BlueLM

🖥 github • 📜 LICENSE • 🎯 vivo Developers • 🗨 WeChat

模型介绍/Introduction

BlueLM 是由 vivo AI 全球研究院自主研发的大规模预训练语言模型，本次发布包含 7B 基础模型和 7B 对话模型，同时我们开源了支持 32K 的长文本基础模型和对话模型。

更大量的优质数据：高质量语料库进行训练，规模达到了 2.6 万亿 的 token 数，该语料库包含中文、英文以及少量日韩数据。
更优的效果：其中 BlueLM-7B-Chat 在 C-Eval 和 CMMLU 上均取得领先结果，对比同尺寸开源模型中具有较强的竞争力。
长文本支持：BlueLM-7B-Base-32K 和 BlueLM-7B-Chat-32K 均支持 32K 长文本，在保持基础能力相当情况下，能够支持更长上下文理解。
协议说明：BlueLM 系列欢迎开发者进行学术研究和商业应用。

BlueLM is a large-scale open-source language model independently developed by the vivo AI Lab. This release includes 2K and 32K context length versions for both Base and Chat models.
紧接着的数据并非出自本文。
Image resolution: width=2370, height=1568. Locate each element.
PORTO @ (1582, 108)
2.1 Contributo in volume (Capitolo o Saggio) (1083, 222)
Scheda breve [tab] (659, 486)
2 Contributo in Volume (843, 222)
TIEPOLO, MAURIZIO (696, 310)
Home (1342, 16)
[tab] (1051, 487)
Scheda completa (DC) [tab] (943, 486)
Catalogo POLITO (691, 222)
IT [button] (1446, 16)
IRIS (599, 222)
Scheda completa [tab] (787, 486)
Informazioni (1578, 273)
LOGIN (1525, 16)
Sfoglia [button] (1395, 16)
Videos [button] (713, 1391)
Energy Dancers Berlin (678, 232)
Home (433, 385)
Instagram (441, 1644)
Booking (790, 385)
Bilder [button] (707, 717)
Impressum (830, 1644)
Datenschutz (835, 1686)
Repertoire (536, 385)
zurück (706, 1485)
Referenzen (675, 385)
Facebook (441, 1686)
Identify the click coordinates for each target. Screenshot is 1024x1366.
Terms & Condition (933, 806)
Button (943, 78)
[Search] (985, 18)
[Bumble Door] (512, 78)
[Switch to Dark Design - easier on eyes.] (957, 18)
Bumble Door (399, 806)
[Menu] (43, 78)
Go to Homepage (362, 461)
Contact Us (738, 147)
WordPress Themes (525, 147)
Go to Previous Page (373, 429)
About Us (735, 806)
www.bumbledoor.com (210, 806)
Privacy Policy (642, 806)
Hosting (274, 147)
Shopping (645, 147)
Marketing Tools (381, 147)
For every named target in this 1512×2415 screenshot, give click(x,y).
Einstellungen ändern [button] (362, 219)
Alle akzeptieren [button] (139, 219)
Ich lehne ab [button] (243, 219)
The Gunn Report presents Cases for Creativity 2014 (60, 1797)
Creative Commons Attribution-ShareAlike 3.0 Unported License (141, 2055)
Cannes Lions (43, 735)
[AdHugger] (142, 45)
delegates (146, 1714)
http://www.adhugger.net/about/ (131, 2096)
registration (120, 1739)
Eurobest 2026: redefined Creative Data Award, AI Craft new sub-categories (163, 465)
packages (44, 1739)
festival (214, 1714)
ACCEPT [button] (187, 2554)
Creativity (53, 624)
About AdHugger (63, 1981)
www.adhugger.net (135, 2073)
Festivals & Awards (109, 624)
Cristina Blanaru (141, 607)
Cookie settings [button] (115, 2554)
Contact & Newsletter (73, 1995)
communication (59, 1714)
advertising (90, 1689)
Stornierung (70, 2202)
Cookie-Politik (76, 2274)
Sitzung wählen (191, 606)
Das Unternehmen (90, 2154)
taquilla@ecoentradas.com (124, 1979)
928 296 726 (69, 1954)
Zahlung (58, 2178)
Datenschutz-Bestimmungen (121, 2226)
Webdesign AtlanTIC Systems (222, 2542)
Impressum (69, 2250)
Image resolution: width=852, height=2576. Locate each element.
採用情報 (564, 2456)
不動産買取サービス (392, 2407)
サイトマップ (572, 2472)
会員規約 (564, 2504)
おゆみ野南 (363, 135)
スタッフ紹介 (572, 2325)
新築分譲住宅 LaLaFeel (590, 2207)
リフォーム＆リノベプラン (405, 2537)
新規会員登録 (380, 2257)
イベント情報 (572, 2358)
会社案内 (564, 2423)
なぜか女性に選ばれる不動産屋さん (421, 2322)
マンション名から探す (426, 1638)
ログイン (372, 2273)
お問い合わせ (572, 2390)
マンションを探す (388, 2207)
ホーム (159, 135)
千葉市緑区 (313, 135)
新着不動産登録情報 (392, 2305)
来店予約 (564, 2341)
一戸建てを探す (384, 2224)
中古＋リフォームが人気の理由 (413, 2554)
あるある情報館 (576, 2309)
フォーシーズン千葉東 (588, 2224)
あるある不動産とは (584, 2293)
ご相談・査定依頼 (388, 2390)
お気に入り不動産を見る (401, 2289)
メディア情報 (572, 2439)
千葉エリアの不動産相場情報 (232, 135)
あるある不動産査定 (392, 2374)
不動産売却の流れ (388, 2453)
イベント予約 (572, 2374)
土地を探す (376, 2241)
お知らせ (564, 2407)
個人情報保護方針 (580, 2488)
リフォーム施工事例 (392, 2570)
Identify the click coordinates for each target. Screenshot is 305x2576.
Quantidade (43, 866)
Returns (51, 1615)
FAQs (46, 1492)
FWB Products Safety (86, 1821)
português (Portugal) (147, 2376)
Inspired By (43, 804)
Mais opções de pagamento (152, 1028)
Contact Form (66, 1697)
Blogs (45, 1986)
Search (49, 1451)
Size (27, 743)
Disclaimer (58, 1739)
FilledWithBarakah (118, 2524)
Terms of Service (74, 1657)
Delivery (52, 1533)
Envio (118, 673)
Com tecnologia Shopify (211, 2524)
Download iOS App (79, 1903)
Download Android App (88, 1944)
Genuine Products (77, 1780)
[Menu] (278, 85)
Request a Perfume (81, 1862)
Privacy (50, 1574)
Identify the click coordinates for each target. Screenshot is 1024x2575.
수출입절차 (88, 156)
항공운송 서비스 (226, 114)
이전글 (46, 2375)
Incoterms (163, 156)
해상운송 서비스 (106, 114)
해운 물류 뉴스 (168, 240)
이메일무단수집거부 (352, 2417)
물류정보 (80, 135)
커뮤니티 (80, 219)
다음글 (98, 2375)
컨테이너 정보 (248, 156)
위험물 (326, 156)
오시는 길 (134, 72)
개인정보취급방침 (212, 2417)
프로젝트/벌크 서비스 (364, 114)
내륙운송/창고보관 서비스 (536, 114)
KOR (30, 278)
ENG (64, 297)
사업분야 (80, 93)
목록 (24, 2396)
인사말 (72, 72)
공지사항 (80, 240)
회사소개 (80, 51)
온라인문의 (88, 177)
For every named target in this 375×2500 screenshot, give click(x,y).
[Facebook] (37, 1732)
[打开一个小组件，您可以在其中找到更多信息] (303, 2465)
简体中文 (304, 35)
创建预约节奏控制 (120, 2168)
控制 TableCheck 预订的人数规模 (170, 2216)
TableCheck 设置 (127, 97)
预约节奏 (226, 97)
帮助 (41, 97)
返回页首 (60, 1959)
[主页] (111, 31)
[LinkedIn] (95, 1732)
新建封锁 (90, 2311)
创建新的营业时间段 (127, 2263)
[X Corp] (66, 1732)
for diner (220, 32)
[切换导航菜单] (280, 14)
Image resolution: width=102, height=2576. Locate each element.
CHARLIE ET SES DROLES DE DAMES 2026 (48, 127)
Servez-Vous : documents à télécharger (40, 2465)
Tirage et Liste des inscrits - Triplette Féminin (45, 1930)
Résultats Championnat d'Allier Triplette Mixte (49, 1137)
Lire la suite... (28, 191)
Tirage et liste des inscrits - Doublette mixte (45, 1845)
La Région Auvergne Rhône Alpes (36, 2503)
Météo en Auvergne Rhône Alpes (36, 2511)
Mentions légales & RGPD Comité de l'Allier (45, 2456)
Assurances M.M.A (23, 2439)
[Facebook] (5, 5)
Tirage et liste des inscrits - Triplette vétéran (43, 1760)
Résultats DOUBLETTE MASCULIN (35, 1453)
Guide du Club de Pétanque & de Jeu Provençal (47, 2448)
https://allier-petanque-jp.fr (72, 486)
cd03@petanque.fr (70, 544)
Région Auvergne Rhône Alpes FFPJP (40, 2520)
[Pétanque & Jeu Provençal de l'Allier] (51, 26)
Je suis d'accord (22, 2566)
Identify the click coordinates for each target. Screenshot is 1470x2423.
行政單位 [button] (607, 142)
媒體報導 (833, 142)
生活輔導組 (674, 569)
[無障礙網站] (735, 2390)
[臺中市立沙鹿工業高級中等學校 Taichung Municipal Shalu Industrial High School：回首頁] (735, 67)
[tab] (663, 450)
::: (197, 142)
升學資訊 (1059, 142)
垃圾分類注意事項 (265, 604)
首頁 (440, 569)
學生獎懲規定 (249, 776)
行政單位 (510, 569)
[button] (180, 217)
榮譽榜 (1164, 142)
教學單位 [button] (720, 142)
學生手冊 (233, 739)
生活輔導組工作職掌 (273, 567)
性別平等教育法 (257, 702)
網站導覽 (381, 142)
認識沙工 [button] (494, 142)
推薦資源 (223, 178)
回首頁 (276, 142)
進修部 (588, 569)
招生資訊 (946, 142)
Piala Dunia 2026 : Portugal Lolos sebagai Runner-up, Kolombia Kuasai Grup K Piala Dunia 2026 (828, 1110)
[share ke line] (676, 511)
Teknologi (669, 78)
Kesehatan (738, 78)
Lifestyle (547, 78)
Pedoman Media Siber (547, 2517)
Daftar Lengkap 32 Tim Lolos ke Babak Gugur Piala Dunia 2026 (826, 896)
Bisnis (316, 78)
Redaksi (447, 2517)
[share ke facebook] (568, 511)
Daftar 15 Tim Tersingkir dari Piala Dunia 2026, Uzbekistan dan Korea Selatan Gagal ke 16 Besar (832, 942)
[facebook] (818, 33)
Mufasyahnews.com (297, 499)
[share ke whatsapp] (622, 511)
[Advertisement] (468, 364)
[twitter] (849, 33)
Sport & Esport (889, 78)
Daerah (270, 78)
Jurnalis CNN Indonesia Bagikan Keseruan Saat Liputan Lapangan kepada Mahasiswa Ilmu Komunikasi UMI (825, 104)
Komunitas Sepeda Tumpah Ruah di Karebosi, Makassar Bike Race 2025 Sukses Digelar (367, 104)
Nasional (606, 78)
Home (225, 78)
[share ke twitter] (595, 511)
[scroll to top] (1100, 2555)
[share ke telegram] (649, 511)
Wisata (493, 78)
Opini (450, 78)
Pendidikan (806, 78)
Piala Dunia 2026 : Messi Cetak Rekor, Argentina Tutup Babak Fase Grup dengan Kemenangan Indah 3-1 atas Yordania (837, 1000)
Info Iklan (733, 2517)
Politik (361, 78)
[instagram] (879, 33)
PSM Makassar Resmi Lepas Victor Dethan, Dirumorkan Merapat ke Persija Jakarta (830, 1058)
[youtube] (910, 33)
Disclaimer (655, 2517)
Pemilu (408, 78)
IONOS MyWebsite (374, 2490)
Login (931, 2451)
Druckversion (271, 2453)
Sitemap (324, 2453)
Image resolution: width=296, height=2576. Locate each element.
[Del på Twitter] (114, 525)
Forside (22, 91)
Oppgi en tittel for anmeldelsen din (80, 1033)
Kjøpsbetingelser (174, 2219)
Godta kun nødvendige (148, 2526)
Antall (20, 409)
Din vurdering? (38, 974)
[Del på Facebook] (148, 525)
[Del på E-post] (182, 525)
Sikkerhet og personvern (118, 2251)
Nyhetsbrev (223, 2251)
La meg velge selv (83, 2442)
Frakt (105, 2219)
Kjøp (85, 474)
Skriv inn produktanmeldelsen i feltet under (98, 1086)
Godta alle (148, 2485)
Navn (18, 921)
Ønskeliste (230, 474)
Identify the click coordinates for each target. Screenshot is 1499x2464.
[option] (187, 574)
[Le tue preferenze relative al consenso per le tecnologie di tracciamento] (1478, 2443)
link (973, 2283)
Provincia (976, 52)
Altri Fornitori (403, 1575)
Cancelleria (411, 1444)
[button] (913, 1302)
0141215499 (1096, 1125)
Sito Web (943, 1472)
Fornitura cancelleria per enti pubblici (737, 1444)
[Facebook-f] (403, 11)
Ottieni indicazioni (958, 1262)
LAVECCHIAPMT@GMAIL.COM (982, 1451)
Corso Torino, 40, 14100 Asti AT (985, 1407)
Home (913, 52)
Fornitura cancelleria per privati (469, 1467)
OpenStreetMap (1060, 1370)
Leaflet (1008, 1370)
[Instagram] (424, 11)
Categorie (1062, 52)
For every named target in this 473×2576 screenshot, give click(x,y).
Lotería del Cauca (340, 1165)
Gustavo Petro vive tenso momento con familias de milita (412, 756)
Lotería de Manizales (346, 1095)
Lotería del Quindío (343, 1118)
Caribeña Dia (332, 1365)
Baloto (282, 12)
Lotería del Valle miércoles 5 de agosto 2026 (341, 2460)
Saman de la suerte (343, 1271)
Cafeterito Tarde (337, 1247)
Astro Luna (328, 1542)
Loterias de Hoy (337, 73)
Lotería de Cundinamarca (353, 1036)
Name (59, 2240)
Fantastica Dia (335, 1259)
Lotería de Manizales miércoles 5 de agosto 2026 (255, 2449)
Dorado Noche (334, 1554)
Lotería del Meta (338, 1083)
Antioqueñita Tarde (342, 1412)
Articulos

High-quality Data: BlueLM is trained on a high-quality data with 2.6 trillion tokens. Our train corpus mainly consists of Chinese and English data, with a small amount of Japanese and Korean data.
Stronger Performance: BlueLM-7B-Chat achieves a strong competitive performance in C-Eval and CMMLU benchmarks of the same size.
Longer Context: We have extended the context length of both BlueLM-7B-Base-32K and BlueLM-7B-Chat-32K models from 2K to 32K. The models can support longer context understanding while maintaining the same basic capabilities.
Model License: BlueLM weights are open for academic research and commercial use.

本次发布基座模型下载链接见：

The release versions and hugging face download links are listed in the table below:

	Base Model	Chat Model	4bits Quantized Chat Model
7B-2k	BlueLM-7B-Base	BlueLM-7B-Chat	BlueLM-7B-Chat-4bits
7B-32K	BlueLM-7B-Base-32K	BlueLM-7B-Chat-32K	BlueLM-7B-Chat-32K-AWQ / BlueLM-7B-Chat-32K-GPTQ

评测结果/Benchmark Results

我们在 LongBench 评测集上对我们的 BlueLM-7B-Chat-32K 模型进行了测试，具体结果如下表所示：

We tested our BlueLM-7B-Chat-32K on the LongBench dataset and the results are shown in the table below:

Model	Average	Summary	Single-Doc QA	Multi-Doc QA	Code	Few-shot	Synthetic
BlueLM-7B-Chat-32K	41.2	18.8	35.6	36.2	54.2	56.9	45.5

推理部署/Inference and Deployment

>>> import torch
>>> from transformers import AutoModelForCausalLM, AutoTokenizer
>>> tokenizer = AutoTokenizer.from_pretrained("vivo-ai/BlueLM-7B-Chat-32K-GPTQ", trust_remote_code=True, use_fast=False)
>>> model = AutoModelForCausalLM.from_pretrained("vivo-ai/BlueLM-7B-Chat-32K-GPTQ", device_map="cuda:0", torch_dtype=torch.float16, trust_remote_code=True, low_cpu_mem_usage=True, use_cache=False)
>>> model = model.eval()
>>> inputs = tokenizer("[|Human|]:写一篇关于刘慈欣《三体》小说的读后感，1000字左右[|AI|]:", return_tensors="pt")
>>> inputs = inputs.to("cuda:0")
>>> pred = model.generate(**inputs, max_new_tokens=2048, repetition_penalty=1.1)
>>> print(tokenizer.decode(pred.cpu()[0], skip_special_tokens=True))

更多使用说明，请参考我们的 Github 仓库。

For more instructions, please refer to our Github Repo.

协议/License

社区使用代码依照 Apache-2.0 协议开源，且使用 BlueLM 模型权重需要遵循 vivo_BlueLM模型许可协议。

Our code is licensed under the Apache-2.0 and Community License for BlueLM Model.